Religion
- Affiliation: Buddhism
- Sect: Caodong school

Location
- Location: Fuzhou, Fujian
- Country: China
- Interactive map of Dizang Temple
- Coordinates: 26°05′54″N 119°19′35″E﻿ / ﻿26.098198°N 119.326365°E

Architecture
- Style: Chinese architecture
- Established: 527
- Completed: 19th century (reconstruction)

= Dizang Temple (Fuzhou) =

Buddhist nunnery in Fuzhou, China

Dizang Temple (地藏寺 (Temple of Kṣitigarbha, Dìzàng Sì)) is a Buddhist temple located in Fuzhou, Fujian, China. It is currently a well-known nunnery for Buddhist nuns of Caodong school.

==History==
===Imperial China===
Originally built in 527 during the reign of Emperor Wu of the Liang dynasty (502-557), it was called "Falin Bhiksuni Temple" (法林尼寺). The temple was restored in 894, in the 1st year of Qianning period of the Tang dynasty (618-907). It was renamed "Bao'en Temple" (报恩寺) in the mid-5th century during the Five Dynasties (907-979). After the reconstruction in 1864 in the Tongzhi era of the Qing dynasty (1644-1911), its name was changed to "Dizang Temple" (地藏寺).

===Modern China===
During the Republic of China, it became a nunnery of Pure Land Buddhism. During the devastating Cultural Revolution, the red guards attacked the temple and nuns. The Buddhist nuns were forced to disrobe and the nunnery was turned into a factory.
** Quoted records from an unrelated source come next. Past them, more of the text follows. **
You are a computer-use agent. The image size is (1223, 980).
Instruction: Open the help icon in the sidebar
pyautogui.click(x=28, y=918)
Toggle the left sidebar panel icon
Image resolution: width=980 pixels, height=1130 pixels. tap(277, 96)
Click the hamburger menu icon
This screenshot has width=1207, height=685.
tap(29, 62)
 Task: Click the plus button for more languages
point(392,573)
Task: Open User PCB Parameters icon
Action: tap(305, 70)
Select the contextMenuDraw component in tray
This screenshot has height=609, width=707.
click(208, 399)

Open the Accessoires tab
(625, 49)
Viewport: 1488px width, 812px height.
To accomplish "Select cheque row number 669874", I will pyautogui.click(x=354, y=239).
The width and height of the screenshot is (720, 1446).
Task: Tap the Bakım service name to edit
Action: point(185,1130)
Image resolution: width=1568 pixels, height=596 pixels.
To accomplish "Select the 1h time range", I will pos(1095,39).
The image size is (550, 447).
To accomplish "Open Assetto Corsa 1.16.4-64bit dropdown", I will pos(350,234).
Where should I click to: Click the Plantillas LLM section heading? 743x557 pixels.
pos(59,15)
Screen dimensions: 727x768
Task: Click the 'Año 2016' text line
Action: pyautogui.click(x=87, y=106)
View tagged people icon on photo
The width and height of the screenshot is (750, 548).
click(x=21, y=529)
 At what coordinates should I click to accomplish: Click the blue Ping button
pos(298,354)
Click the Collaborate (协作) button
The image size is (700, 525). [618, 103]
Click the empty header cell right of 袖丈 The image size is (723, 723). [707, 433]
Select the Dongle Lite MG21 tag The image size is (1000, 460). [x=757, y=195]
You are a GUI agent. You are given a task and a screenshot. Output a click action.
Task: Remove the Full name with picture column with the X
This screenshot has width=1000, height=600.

After the 3rd plenary session of the 11th Central Committee of the Chinese Communist Party, according to the national policy of free religious belief, the temple was finally allowed to resume its religious activities. Dizang Temple has been designated as a National Key Buddhist Temple in Han Chinese Area by the State Council of China in 1983.

==Architecture==
Now the existing main buildings include Shanmen, Heavenly Kings Hall, Mahavira Hall, Dabei Hall (Hall of Great Compassion), Kṣitigarbha Hall, Maitreya Hall, Skanda Hall, Guanyin Hall, Reception Hall, Dining Hall, etc.